THE VETERANS PUSH BACK
But the high-hour players are fighting back hard. A 209-hour reviewer cuts straight to the point: "dont listen to the idiots that cant play shooters. the arc raiders community wants anything but to see this game do well, same or the destiny nerds." A 331-hour player describes falling "so deeply into a game" they haven't experienced in years, calling every battle "a tactical puzzle."
The most telling response comes from a 249-hour player who felt compelled to break their no-review habit: "I don't really make it a habit to review games but I'm making an exception." When longtime non-reviewers start writing defenses, that's community mobilization.
THE SONY CONTEXT HITS DIFFERENT
Jason Schreier's recent Bloomberg report adds weight to the Destiny 3 demands. He revealed Sony isn't willing to invest $500 million in risky projects after recent failures — essentially confirming Destiny 3 isn't happening anytime soon. The review bombers know this. They're using Marathon as a hostage in a negotiation that's already over.

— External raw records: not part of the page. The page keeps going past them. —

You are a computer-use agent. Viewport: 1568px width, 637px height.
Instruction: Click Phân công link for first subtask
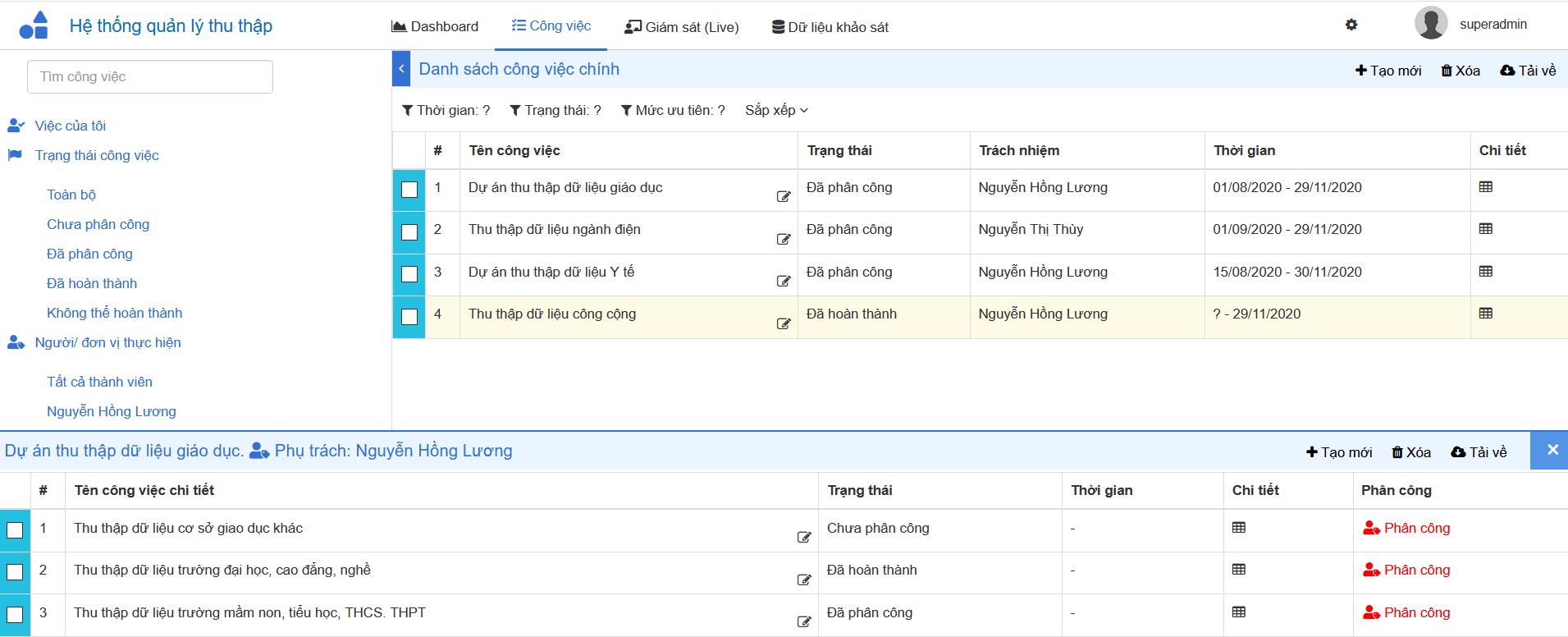[1406, 528]
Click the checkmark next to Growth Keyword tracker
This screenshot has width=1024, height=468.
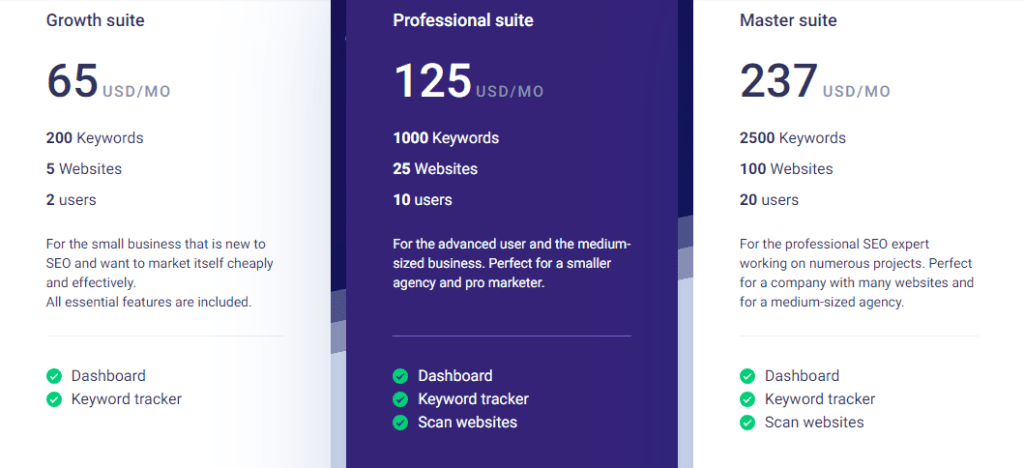tap(54, 399)
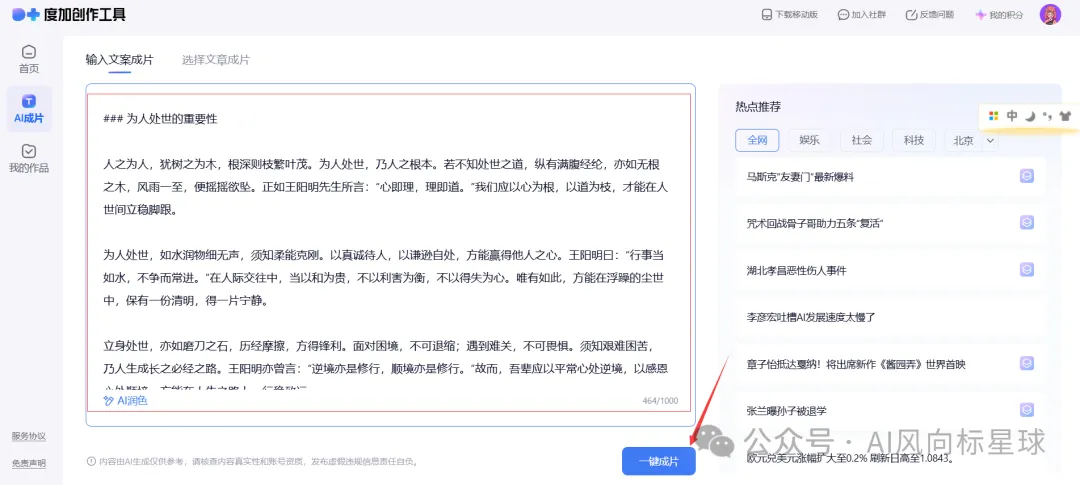The image size is (1080, 485).
Task: Click the icon beside 张兰曝孙子被退学
Action: pyautogui.click(x=1026, y=410)
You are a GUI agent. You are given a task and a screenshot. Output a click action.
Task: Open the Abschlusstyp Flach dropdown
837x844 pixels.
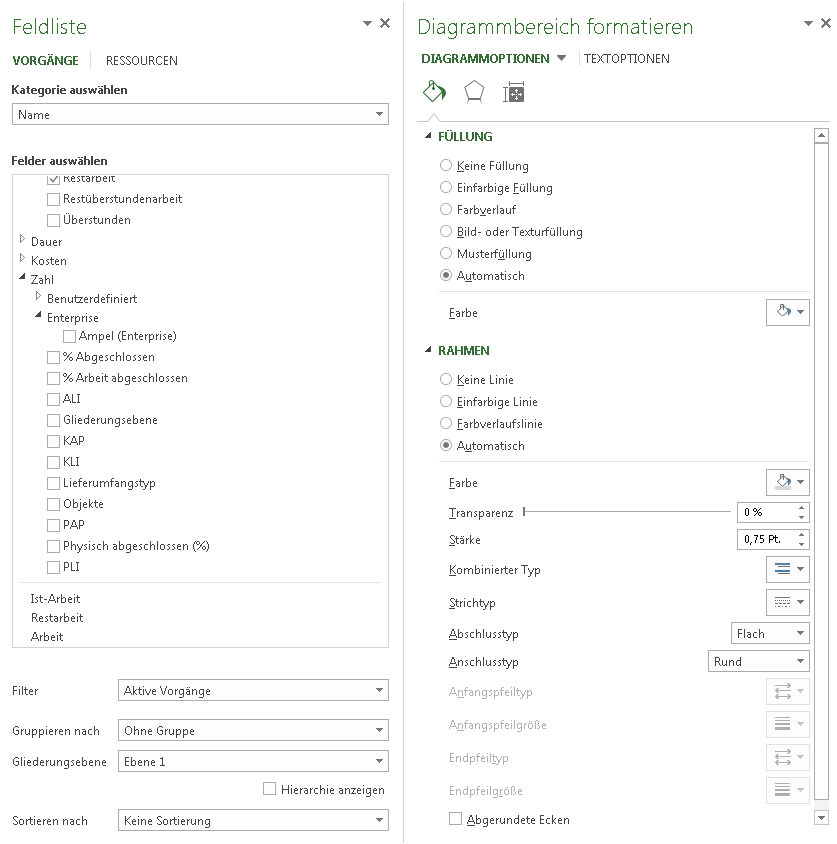click(770, 633)
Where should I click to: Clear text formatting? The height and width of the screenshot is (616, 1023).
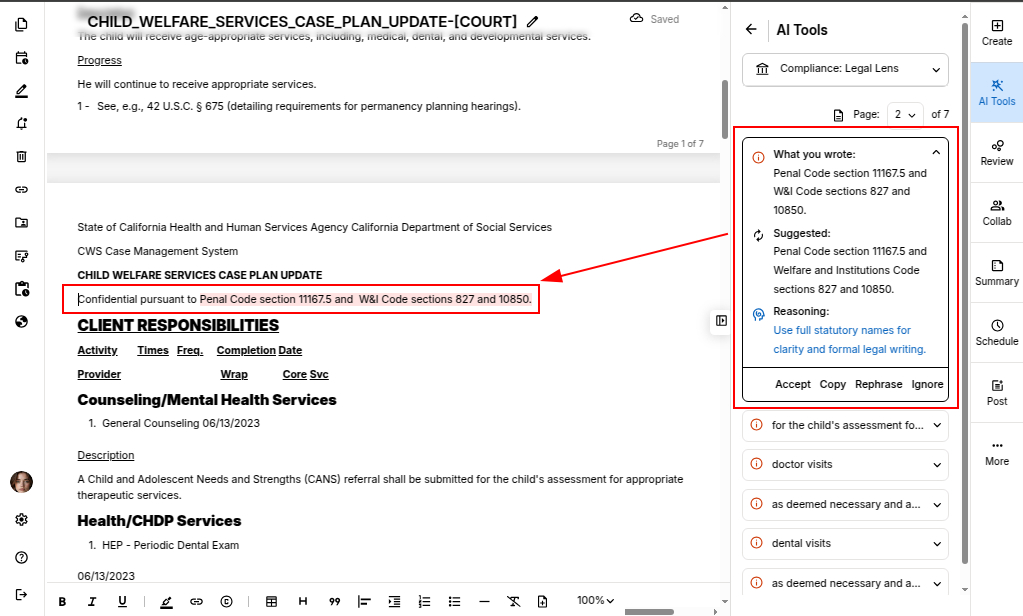click(x=513, y=601)
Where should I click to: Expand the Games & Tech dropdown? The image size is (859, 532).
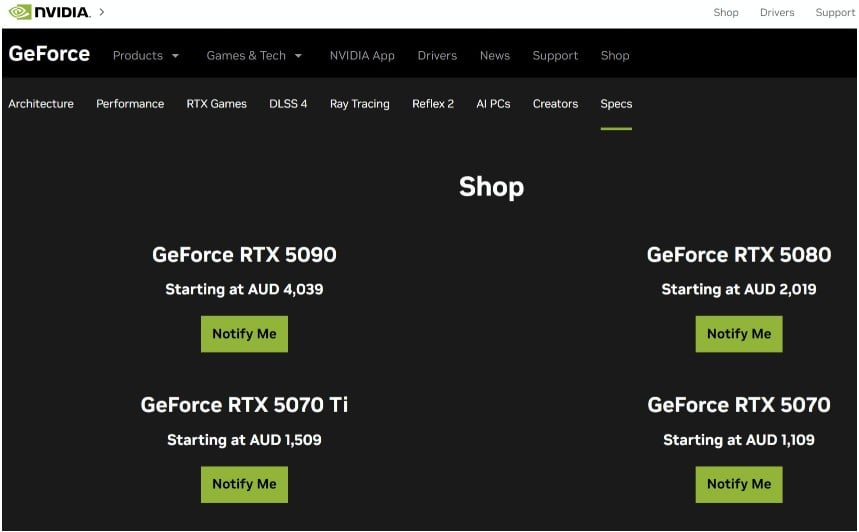(254, 56)
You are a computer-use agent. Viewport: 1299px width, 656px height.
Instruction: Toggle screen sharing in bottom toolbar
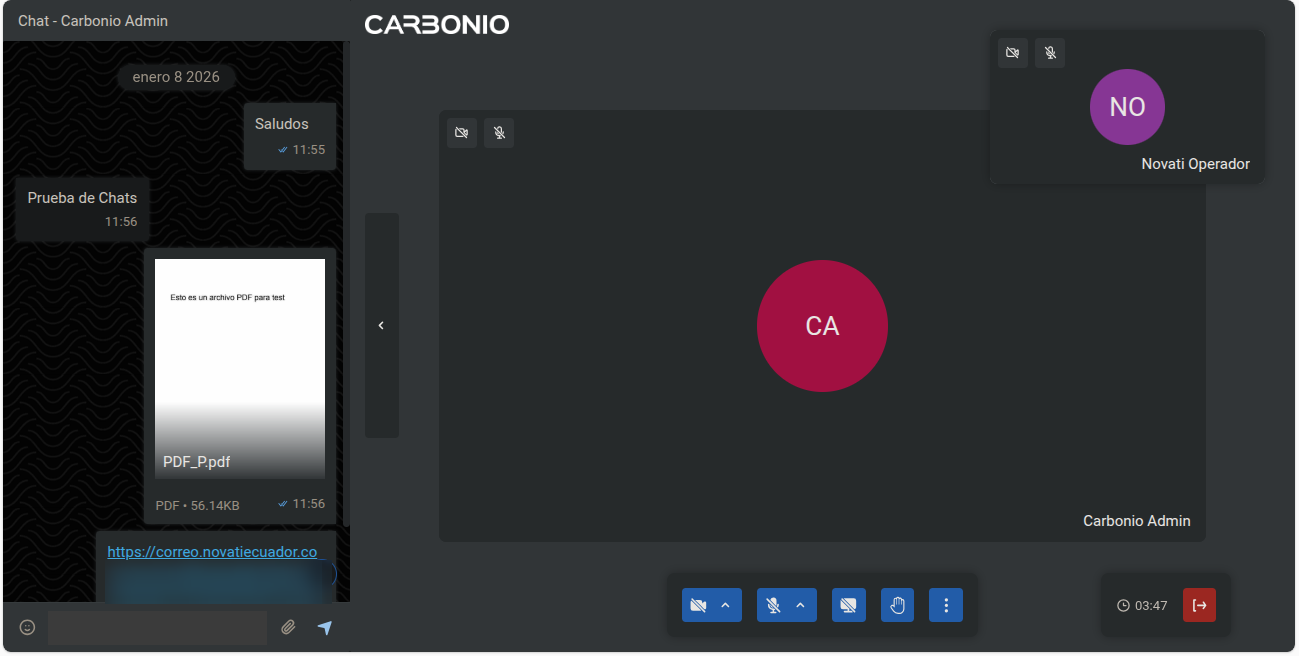coord(848,605)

Meanwhile, the players actually playing Marathon are watching their game's reputation get weaponized in a corporate dispute they didn't start. A 65-hour reviewer captures the exhaustion: "Marathon sits in an on going war between d2 fans and bungie." That's not hyperbole anymore — it's just Tuesday on Steam.
THE REAL SENTIMENT
Strip away the protest votes and focus on players who've actually engaged with Marathon as Marathon, and the sentiment flips positive. The "Very Positive" overall rating holds because the people playing the game for what it is generally like what they're getting. But that signal is getting drowned in noise from people who want something else entirely.
The irony is brutal: Marathon's biggest problem isn't game design or balance complaints from its actual playerbase. It's being review bombed by people who fundamentally object to its existence.